● **GIVEN EXERCISE**:
Copy the North Square text below word for word, keeping every line and its punctuation unchanged.

● **TEXT BLOCK**:
- DVD cover
- Created by: Peter Moffat
- Starring: Phil Davis Helen McCrory Kevin McKidd Rupert Penry-Jones Kim Vithana Dominic Rowan Victoria Smurfit Ruth Millar Tony Monroe Sasha Behar James Murray James Midgeley
- Country of origin: United Kingdom
- Original language: English
- No. of series: 1
- No. of episodes: 10 (list of episodes)

Production
- Running time: 50 minutes
- Production company: Company Pictures

Original release
- Network: Channel 4
- Release: 18 October – 20 December 2000

= North Square =

North Square is a British television drama series written and created by Peter Moffat, and broadcast by Channel 4 from 18 October to 20 December 2000. Starring an ensemble cast, including Phil Davis, Rupert Penry-Jones, Helen McCrory and Kevin McKidd, the programme is set around the practice of a barristers' chambers in Leeds. The series was filmed in and around the real life Park Square, Leeds. This is the area in the city where the majority of barristers' chambers are concentrated.

● **RECORDS PROVIDED**:
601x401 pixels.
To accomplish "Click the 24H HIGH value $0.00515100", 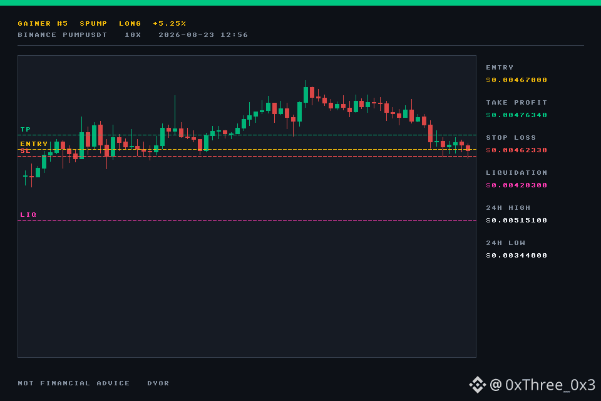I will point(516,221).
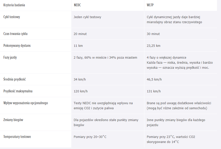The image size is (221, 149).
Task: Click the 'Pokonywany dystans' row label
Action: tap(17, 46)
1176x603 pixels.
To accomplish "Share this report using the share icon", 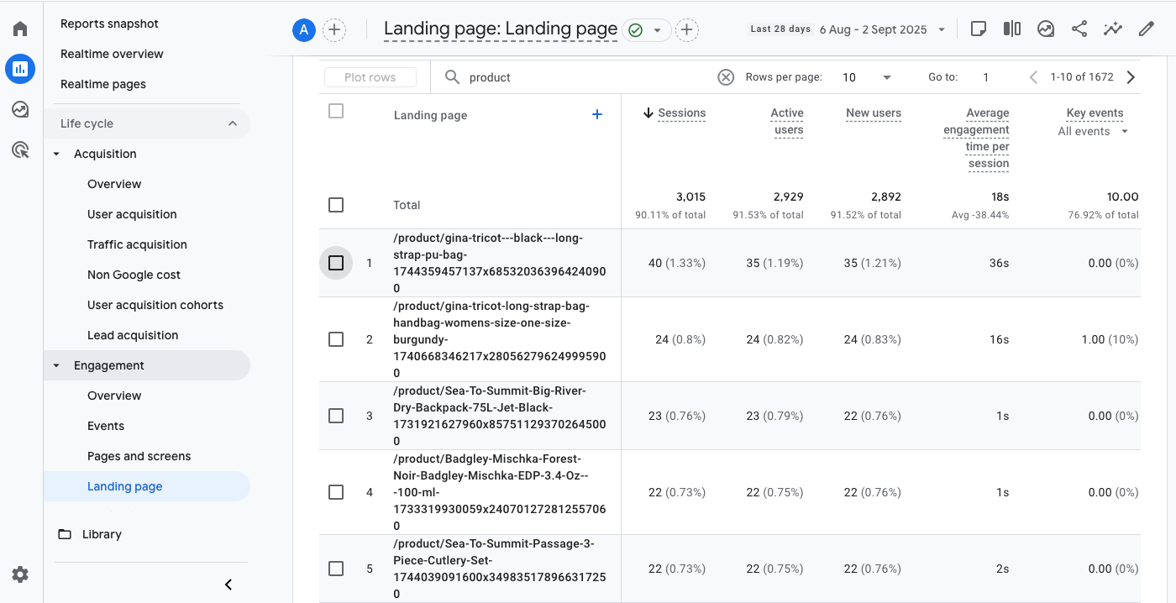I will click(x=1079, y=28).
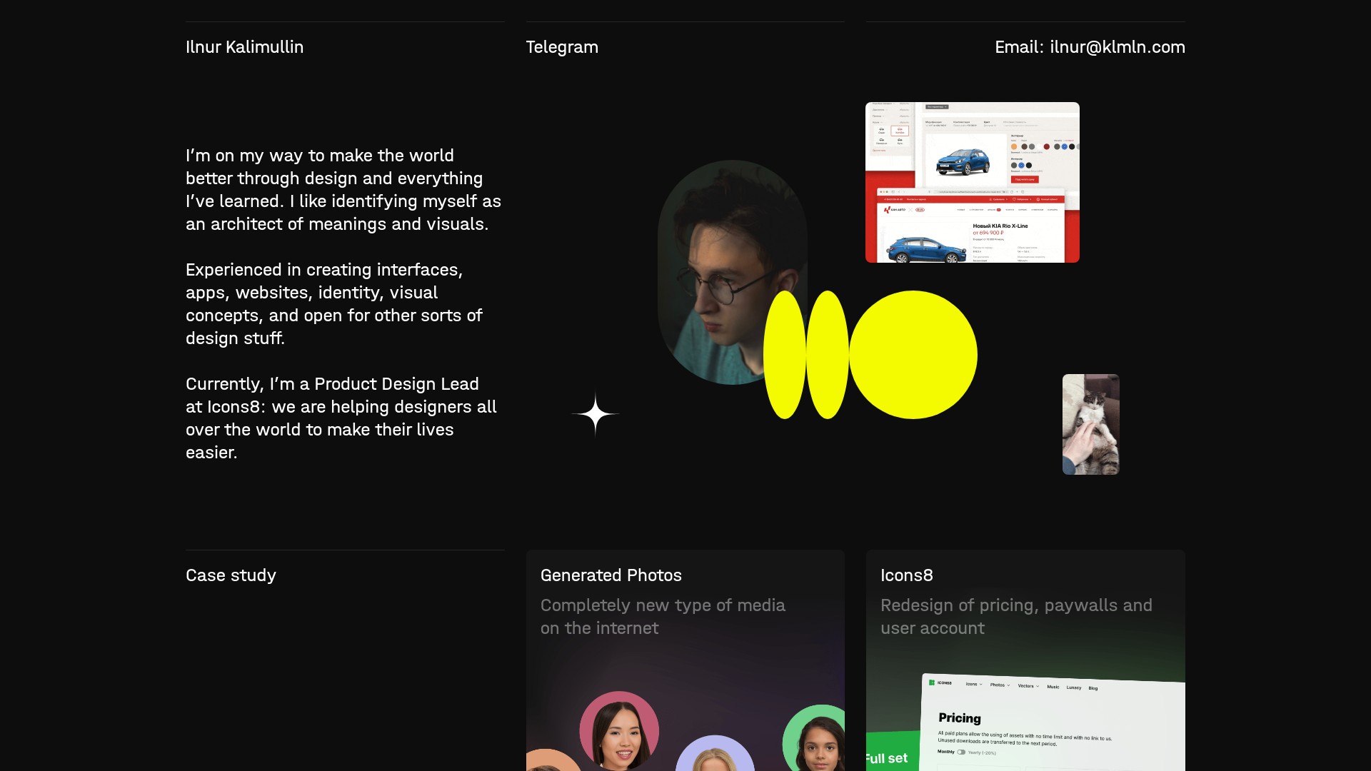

● **WRITTEN ANSWER**:
- DVD cover
- Created by: Peter Moffat
- Starring: Phil Davis Helen McCrory Kevin McKidd Rupert Penry-Jones Kim Vithana Dominic Rowan Victoria Smurfit Ruth Millar Tony Monroe Sasha Behar James Murray James Midgeley
- Country of origin: United Kingdom
- Original language: English
- No. of series: 1
- No. of episodes: 10 (list of episodes)

Production
- Running time: 50 minutes
- Production company: Company Pictures

Original release
- Network: Channel 4
- Release: 18 October – 20 December 2000

= North Square =

North Square is a British television drama series written and created by Peter Moffat, and broadcast by Channel 4 from 18 October to 20 December 2000. Starring an ensemble cast, including Phil Davis, Rupert Penry-Jones, Helen McCrory and Kevin McKidd, the programme is set around the practice of a barristers' chambers in Leeds. The series was filmed in and around the real life Park Square, Leeds. This is the area in the city where the majority of barristers' chambers are concentrated.